* _WHAT TO DO_
Nothing but the lines from the one containing "Where should I" through the last line of the data below should be returned, each exactly as it stands, pictures excluded.

* _SUPPLIED MATERIAL_
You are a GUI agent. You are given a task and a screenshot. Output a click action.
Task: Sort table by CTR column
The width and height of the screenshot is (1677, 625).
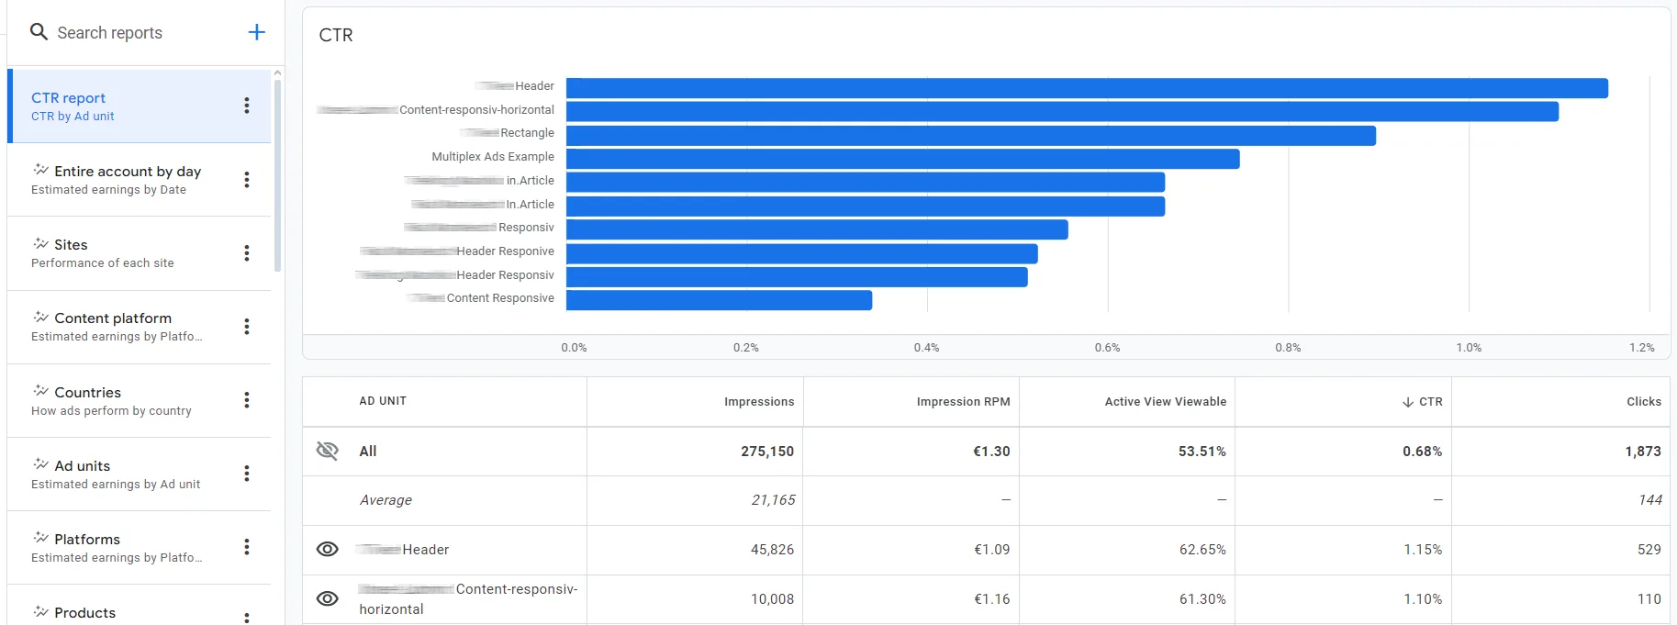(x=1429, y=402)
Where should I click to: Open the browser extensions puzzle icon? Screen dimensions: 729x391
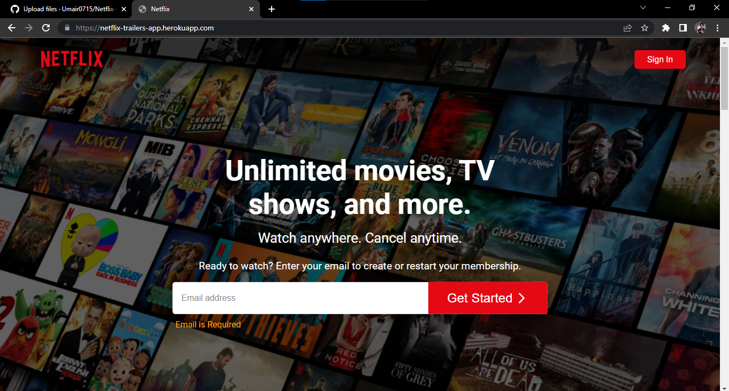click(665, 27)
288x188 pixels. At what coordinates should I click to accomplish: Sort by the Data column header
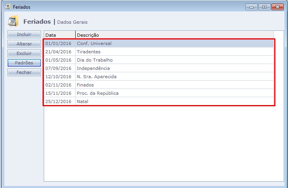(59, 35)
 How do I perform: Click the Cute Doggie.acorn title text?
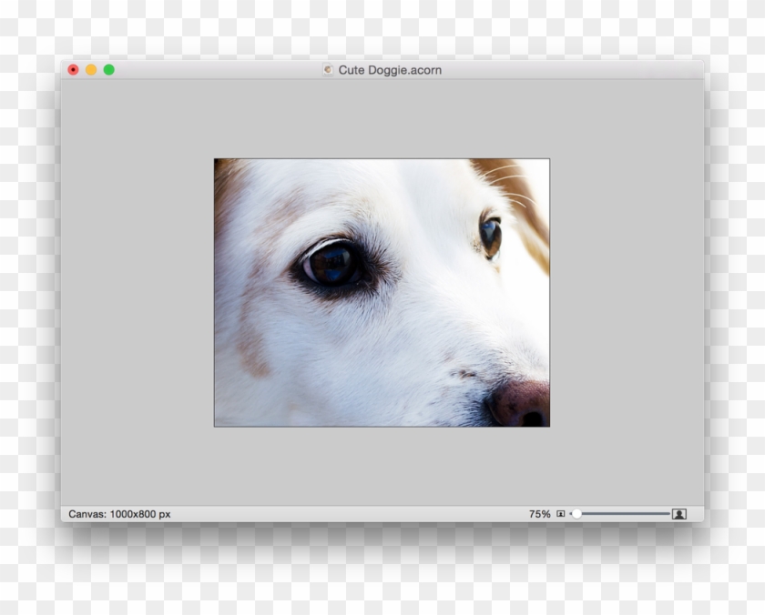tap(392, 70)
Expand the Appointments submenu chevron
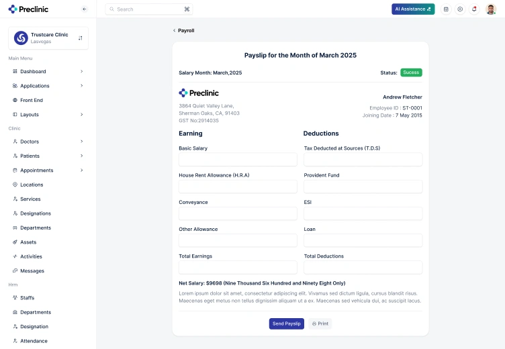The width and height of the screenshot is (505, 349). click(82, 170)
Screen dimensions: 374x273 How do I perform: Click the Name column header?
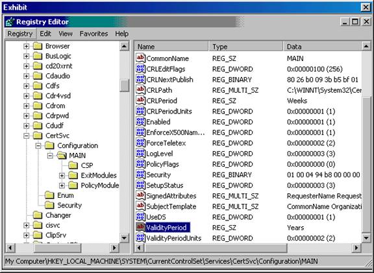tap(171, 47)
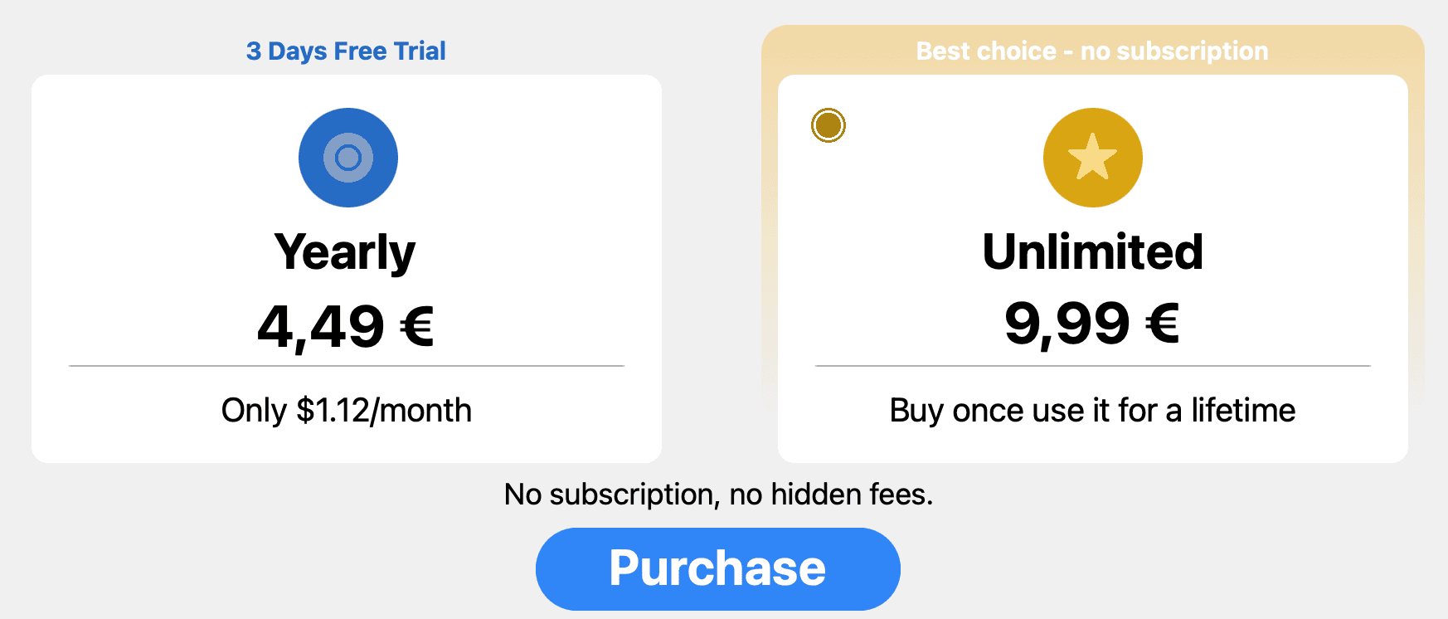The height and width of the screenshot is (619, 1448).
Task: Click the 3 Days Free Trial label
Action: coord(346,51)
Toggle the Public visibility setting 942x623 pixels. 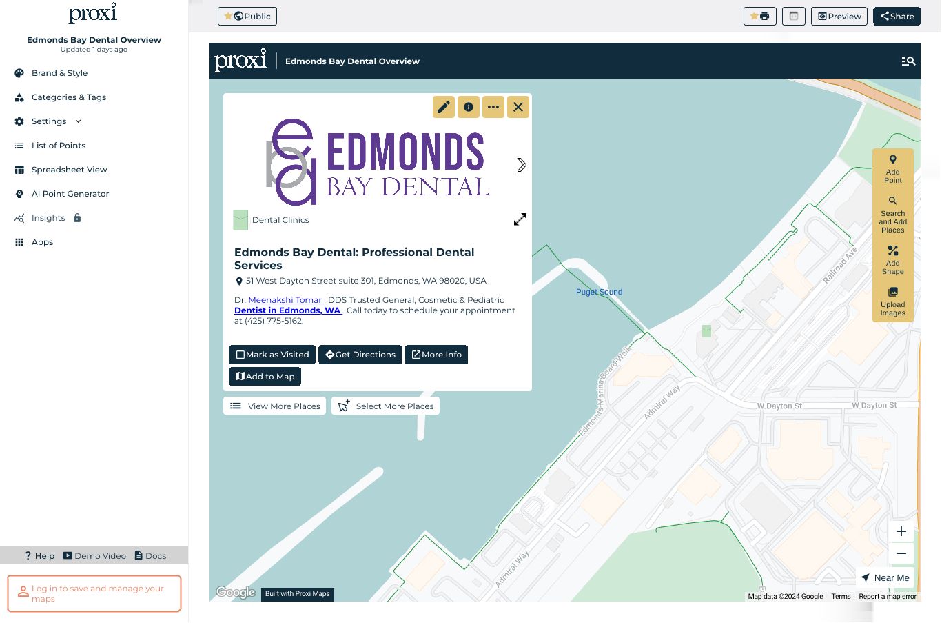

* _EXPECTED ANSWER_
Where should I click to: Open the browser extensions puzzle icon? Screen dimensions: 729x391
click(665, 27)
288x188 pixels. At what coordinates should I click to accomplish: Sort by the Data column header
(59, 35)
 How do I perform: Click the Cute Doggie.acorn title text?
tap(392, 70)
Expand the Appointments submenu chevron
The width and height of the screenshot is (505, 349). click(82, 170)
Screen dimensions: 374x273 How do I perform: Click the Name column header?
tap(171, 47)
The height and width of the screenshot is (619, 1448).
Task: Click the 3 Days Free Trial label
Action: coord(346,51)
Toggle the Public visibility setting 942x623 pixels. 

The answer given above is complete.